I was honored and excited to be asked to provide paper samples for this issue of Hand Papermaking. Having recently re-gained access to my small basement studio (and my early Reina beater) after three years, this seemed a great project with which to inaugurate my rebuilt studio. I made two batches of paper with the same pulp: one that I air dried to make sculptural paper for exhibition; and the other that I dried under restraint so that it could be reliably cut and tipped into the magazine.

Years ago I wanted to show someone what “papermaker’s tears” meant. I was pouring small sheets on a covered porch during a gentle rain; the fiber was a mixture of high-shrinkage abaca and flax that was less beaten. I took a freshly made, drained sheet out for a short stroll, and where the raindrops hit, the flax was displaced while the abaca remained mostly intact. I loved the resulting paper.
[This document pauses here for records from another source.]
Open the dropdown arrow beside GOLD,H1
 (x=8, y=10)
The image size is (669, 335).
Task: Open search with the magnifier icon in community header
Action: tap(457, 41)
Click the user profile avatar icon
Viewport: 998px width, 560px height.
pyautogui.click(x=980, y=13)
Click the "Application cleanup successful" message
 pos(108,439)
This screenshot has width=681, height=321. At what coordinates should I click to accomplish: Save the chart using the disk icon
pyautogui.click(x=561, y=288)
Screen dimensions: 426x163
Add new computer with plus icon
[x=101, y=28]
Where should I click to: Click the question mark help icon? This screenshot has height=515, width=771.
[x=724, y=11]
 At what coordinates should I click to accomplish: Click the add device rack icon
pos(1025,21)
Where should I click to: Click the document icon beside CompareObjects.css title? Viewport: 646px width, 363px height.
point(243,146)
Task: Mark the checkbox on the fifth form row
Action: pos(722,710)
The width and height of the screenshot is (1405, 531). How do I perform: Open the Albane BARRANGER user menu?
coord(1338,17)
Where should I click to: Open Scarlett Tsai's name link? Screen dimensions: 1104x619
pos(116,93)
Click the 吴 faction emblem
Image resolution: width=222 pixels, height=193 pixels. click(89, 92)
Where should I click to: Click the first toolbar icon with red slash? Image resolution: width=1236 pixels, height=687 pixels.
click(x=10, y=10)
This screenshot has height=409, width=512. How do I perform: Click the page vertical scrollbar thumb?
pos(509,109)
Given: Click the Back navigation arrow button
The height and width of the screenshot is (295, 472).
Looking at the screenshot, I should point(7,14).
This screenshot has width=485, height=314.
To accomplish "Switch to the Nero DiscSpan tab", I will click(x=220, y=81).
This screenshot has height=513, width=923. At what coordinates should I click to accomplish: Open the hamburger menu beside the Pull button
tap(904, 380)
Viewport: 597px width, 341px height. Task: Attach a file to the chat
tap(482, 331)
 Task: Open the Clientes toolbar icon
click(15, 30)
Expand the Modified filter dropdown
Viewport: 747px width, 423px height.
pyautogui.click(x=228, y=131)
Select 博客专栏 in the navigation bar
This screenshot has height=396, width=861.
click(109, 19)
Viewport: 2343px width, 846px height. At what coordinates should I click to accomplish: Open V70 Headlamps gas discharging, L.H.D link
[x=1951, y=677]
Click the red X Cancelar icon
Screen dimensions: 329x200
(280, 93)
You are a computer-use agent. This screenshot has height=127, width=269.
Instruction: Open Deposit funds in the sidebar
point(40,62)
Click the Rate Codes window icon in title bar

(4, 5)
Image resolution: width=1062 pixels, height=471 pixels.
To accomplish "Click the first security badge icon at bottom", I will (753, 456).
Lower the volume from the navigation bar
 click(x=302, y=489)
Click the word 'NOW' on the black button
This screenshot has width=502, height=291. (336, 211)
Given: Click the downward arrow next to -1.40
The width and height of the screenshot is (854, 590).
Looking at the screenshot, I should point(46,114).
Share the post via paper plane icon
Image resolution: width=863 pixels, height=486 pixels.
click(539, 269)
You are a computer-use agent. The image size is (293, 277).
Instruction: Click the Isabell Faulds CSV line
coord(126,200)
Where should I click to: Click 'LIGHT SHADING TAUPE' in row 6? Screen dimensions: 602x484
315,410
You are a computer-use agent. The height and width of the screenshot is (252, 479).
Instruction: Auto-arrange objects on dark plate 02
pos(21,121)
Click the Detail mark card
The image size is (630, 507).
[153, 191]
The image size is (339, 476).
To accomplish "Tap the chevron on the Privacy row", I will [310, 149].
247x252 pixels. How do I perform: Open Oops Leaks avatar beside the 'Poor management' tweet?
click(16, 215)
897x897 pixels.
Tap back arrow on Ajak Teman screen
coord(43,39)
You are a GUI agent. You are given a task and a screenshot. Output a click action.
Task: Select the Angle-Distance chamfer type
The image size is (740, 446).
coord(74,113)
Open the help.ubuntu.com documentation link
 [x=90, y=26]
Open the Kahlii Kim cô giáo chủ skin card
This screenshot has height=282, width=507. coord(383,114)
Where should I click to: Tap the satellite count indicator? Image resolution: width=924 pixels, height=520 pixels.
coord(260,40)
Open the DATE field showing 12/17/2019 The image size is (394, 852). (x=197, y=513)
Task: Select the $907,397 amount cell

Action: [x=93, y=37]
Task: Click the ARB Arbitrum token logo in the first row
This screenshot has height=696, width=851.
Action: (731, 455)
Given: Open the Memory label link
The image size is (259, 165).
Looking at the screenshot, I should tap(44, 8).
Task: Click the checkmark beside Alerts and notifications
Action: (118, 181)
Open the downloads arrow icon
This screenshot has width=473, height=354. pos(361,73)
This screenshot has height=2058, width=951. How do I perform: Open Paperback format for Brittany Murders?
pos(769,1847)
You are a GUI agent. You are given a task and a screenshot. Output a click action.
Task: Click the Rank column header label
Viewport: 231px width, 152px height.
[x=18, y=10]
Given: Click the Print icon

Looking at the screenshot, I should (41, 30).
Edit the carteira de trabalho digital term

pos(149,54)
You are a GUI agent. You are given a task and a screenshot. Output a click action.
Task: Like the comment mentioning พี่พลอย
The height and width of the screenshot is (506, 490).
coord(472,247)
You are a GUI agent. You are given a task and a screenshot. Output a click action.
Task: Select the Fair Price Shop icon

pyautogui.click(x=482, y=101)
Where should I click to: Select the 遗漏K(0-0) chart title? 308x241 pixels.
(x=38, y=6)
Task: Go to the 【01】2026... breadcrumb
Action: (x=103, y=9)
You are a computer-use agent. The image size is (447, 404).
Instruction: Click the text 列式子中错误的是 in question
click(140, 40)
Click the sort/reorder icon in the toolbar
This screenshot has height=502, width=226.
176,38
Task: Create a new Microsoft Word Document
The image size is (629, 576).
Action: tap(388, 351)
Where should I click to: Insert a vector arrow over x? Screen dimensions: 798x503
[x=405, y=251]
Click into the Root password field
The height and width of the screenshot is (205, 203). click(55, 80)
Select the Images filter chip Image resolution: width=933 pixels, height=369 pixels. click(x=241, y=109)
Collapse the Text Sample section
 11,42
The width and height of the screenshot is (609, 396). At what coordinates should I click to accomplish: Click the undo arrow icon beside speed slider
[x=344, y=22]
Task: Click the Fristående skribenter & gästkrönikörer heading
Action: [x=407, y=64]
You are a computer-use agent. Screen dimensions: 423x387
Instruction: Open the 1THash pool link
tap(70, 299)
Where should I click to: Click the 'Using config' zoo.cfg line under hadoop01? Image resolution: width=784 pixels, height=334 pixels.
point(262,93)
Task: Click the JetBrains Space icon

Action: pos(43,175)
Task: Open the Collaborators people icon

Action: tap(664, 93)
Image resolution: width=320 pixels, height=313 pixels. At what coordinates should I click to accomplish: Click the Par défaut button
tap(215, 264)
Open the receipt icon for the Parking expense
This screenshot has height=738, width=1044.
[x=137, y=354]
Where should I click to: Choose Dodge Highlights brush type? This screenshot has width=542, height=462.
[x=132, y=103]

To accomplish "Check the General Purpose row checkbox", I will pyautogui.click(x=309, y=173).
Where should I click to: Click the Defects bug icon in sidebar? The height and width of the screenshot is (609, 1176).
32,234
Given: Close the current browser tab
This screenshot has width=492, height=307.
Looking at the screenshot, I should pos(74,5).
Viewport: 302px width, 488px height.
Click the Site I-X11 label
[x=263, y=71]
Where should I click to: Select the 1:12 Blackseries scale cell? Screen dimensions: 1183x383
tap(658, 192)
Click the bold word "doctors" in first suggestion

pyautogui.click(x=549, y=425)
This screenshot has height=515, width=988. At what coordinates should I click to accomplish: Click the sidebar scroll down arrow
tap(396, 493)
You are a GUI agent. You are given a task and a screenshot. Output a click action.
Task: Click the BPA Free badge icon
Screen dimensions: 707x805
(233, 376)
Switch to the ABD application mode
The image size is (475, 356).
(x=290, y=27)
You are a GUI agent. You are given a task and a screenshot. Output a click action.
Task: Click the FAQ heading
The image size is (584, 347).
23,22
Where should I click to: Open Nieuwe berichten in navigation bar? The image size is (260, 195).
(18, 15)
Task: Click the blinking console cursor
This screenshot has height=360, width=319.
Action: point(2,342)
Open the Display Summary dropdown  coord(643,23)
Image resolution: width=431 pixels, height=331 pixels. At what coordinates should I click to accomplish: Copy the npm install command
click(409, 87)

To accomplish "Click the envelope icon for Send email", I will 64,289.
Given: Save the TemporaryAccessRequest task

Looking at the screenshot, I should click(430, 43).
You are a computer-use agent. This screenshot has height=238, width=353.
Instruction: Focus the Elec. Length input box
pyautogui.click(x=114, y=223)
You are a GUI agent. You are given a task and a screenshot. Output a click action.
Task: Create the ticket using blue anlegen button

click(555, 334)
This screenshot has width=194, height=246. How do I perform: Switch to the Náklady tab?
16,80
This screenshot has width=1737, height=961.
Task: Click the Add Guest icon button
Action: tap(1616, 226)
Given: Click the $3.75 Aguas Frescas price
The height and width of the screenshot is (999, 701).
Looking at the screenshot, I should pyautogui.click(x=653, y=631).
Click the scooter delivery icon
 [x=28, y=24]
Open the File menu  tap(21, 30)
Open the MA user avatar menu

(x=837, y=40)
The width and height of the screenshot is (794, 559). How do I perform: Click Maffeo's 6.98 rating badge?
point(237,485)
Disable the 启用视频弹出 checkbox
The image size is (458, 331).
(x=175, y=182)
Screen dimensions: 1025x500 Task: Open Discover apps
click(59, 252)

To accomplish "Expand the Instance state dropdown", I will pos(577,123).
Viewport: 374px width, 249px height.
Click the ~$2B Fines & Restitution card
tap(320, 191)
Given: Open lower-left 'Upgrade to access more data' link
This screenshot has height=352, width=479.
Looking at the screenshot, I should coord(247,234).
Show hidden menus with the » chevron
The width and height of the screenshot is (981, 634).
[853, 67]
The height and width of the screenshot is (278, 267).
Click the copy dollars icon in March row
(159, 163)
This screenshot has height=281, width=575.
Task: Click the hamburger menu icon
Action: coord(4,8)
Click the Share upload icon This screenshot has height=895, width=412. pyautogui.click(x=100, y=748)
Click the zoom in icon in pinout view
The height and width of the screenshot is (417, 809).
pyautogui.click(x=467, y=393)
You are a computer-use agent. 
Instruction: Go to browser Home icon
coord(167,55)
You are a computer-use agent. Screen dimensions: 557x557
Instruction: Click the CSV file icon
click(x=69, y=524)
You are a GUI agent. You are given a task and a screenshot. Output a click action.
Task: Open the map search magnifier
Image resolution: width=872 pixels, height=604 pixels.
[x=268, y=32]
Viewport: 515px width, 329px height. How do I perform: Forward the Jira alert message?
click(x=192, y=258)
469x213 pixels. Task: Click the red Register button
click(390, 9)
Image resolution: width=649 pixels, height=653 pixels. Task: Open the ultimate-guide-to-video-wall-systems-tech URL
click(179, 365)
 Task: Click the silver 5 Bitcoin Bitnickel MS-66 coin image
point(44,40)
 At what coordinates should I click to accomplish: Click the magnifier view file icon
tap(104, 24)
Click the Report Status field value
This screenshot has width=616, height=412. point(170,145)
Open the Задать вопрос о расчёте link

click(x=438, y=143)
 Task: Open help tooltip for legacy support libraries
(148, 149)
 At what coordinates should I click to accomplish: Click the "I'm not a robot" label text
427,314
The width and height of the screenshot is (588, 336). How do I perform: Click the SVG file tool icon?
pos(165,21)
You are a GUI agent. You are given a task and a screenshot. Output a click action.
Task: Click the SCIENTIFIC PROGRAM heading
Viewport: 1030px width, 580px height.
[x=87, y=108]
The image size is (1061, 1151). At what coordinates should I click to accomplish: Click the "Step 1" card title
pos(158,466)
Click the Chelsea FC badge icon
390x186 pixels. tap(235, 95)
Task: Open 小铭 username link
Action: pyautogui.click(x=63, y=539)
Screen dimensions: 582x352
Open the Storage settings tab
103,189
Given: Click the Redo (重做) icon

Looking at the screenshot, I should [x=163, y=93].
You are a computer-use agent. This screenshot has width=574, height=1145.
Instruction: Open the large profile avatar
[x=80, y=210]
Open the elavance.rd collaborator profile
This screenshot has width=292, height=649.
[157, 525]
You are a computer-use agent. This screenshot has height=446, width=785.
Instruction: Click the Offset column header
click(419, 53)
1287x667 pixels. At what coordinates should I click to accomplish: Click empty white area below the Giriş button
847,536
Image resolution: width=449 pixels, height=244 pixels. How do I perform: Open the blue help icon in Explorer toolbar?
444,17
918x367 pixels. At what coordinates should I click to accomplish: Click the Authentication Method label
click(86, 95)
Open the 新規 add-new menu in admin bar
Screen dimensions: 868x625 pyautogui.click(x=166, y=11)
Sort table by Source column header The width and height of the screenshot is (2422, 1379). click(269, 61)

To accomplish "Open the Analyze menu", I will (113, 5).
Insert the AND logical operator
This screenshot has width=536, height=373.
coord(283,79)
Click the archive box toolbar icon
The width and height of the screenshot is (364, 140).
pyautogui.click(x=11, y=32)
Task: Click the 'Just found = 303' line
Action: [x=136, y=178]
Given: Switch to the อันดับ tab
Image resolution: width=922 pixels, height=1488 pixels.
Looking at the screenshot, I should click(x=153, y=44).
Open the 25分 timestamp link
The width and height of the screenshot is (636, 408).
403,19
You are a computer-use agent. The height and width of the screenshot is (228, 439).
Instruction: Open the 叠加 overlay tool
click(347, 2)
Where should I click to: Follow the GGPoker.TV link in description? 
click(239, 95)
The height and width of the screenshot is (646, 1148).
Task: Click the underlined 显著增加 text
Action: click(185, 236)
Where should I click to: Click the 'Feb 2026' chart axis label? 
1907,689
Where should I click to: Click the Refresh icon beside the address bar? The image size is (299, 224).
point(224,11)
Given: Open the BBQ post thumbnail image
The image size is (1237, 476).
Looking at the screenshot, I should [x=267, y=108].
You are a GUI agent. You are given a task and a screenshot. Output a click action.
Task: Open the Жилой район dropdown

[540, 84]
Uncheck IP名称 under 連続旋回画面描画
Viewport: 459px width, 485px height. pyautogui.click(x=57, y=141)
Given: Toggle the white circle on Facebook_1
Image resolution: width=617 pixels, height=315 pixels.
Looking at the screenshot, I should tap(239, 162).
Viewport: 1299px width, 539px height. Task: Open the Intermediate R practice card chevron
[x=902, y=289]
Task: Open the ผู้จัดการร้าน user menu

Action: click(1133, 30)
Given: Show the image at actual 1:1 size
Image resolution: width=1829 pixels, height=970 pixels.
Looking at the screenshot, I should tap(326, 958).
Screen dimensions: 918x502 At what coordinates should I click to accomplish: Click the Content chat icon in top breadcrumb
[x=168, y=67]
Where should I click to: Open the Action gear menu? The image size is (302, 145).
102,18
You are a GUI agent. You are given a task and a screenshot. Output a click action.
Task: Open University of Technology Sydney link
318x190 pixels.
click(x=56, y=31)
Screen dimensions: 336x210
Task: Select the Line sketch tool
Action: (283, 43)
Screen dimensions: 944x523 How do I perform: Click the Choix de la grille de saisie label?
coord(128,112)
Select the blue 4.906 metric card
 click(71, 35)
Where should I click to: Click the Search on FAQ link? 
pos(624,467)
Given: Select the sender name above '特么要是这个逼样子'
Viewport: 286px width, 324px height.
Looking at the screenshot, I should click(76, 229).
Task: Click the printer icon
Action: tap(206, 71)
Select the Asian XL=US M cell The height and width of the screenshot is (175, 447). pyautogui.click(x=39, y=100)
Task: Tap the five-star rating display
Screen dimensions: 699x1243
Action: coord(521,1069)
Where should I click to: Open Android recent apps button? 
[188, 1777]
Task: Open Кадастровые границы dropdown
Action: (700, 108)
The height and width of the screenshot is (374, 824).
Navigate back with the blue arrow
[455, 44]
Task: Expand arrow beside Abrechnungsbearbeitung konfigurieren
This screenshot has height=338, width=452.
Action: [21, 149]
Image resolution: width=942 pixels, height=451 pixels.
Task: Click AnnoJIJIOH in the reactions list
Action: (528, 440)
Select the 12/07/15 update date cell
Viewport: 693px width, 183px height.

For this project, I decided to adapt this technique, controlling the droplets to make text-like marks.

I often reinforce portions of individual sheets while making them to help with construction and hanging for exhibitions. For these samples, I added a spine piece to give the reader a sense of how I strengthen the paper for structural support, sewing together thin sheets, or for hanging.

I was extremely fortunate to have a residency at Ragdale Foundation in Lake Forest, Illinois while developing the sculptural portion of this project. I was there from late October through mid-November 2024, during the lead-up to the US presidential election and its immediate aftermath. My decision to align my “text” parallel to the added spine in the paper was partially in response to the barrage of emails and texts that everyone in the country received at this time. It was good to have the labor of making the sheets during the initial period of shock. I let the resulting work become an intuitive response. With the working title Hard Shift to the Right, the installation was exhibited on a two-leveled raised base at Ragdale, for viewing by my residency cohort and the Ragdale Foundation staff. Incidentally, the piece is made from exactly 47 sheets of paper.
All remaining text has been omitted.